*WRITTEN INSTRUCTION*:
From the start of the material through the line containing "tap(245, 987)", write the lines out again with "Description column header" changed to "Status column header" and nothing else altered. Leave the pictures out.

*Saved entries*:
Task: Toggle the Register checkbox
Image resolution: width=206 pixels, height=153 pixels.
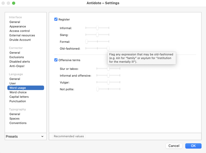Action: [56, 19]
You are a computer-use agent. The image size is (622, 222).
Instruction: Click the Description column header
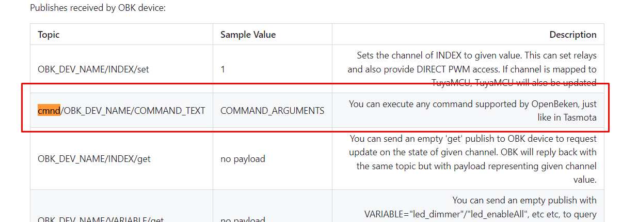click(573, 35)
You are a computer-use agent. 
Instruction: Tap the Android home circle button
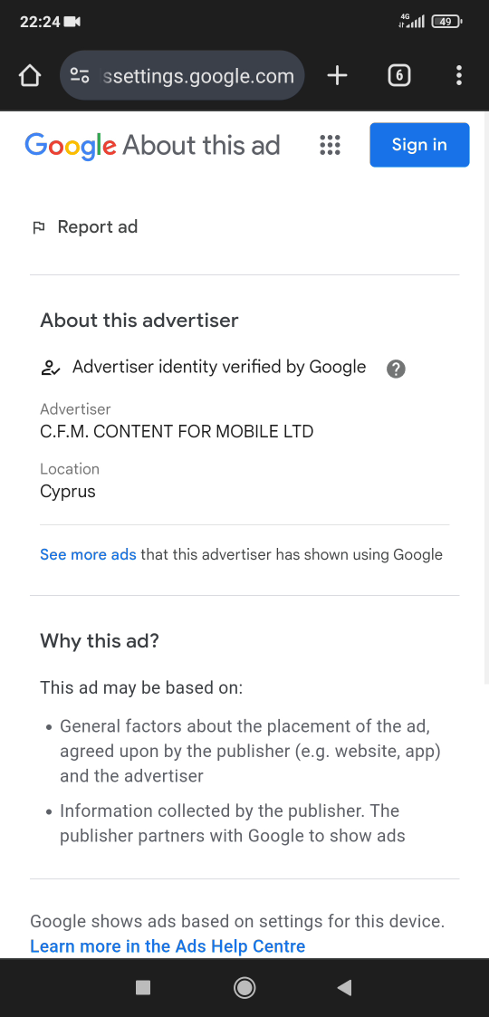tap(245, 987)
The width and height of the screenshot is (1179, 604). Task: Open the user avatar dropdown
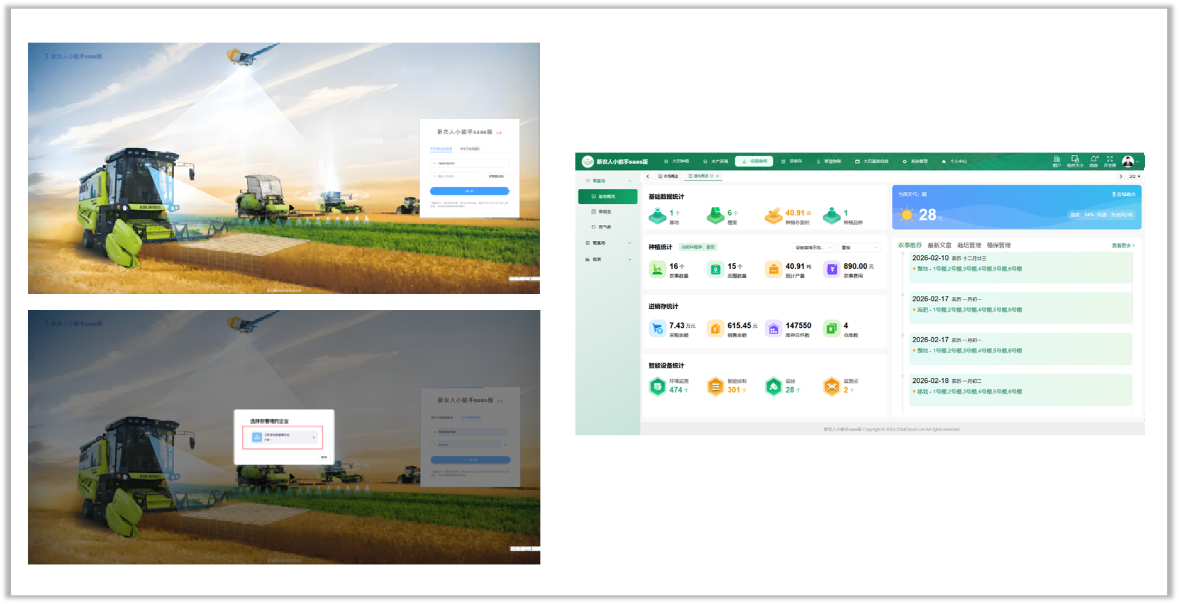click(1130, 161)
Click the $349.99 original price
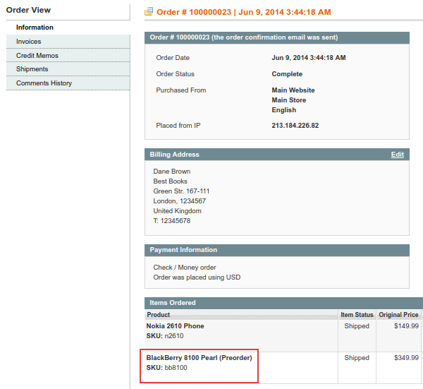 tap(406, 358)
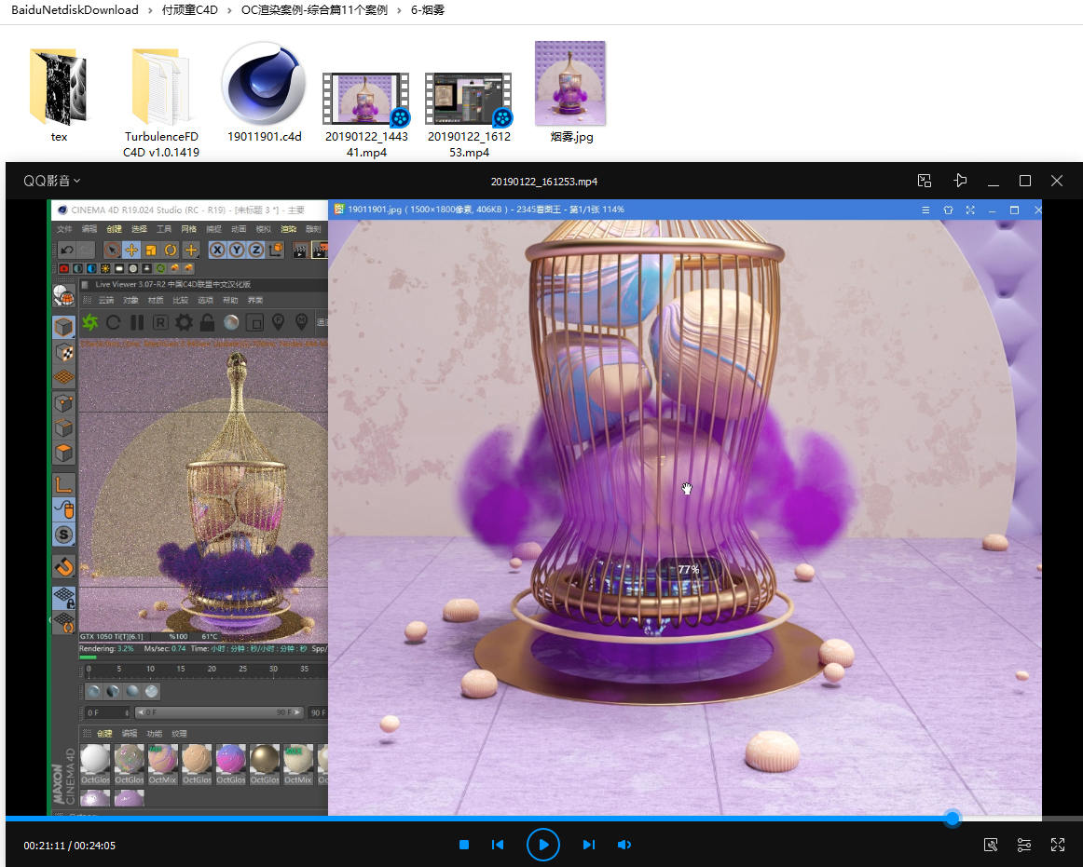Skip to the next video
The image size is (1083, 867).
point(588,845)
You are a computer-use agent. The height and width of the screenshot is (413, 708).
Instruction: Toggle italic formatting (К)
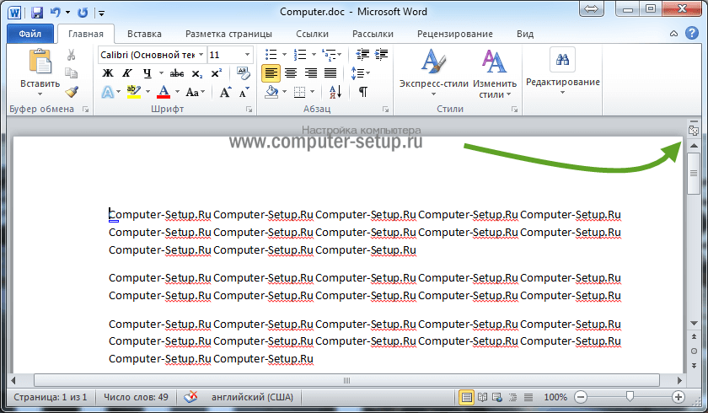pos(127,73)
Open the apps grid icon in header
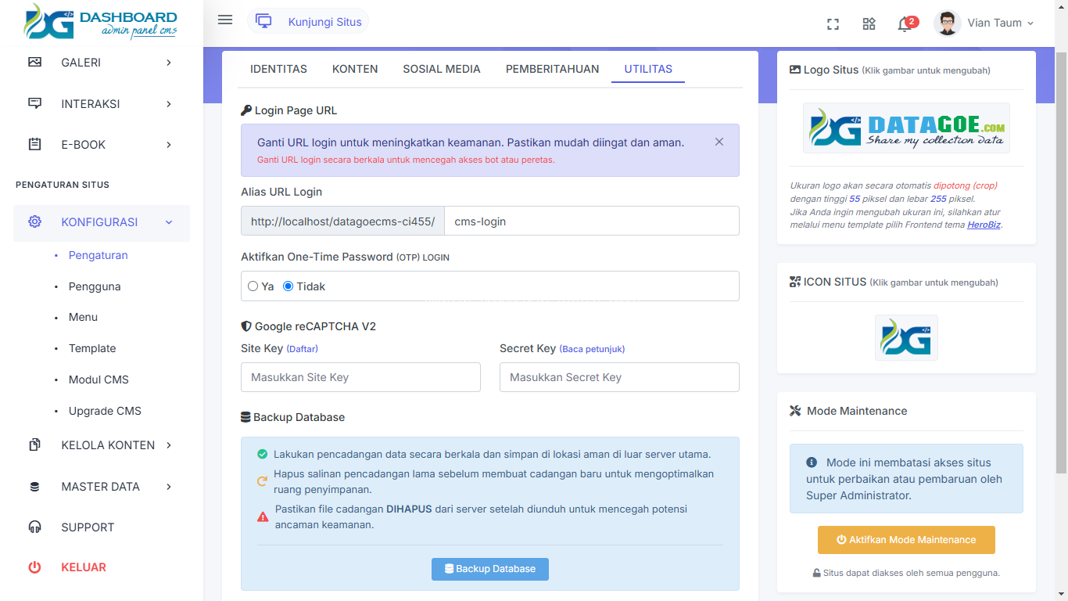The image size is (1068, 601). click(x=869, y=23)
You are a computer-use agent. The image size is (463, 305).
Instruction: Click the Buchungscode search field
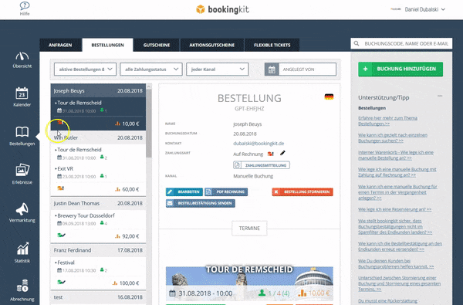pyautogui.click(x=401, y=43)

*PROBLEM SOLUTION*:
Task: Toggle the Register checkbox
Image resolution: width=206 pixels, height=153 pixels.
Action: [56, 19]
You are a computer-use agent. The image size is (622, 222).
Instruction: Click the Status column header
click(573, 35)
You are a computer-use agent. 
Instruction: Tap the Android home circle button
tap(245, 987)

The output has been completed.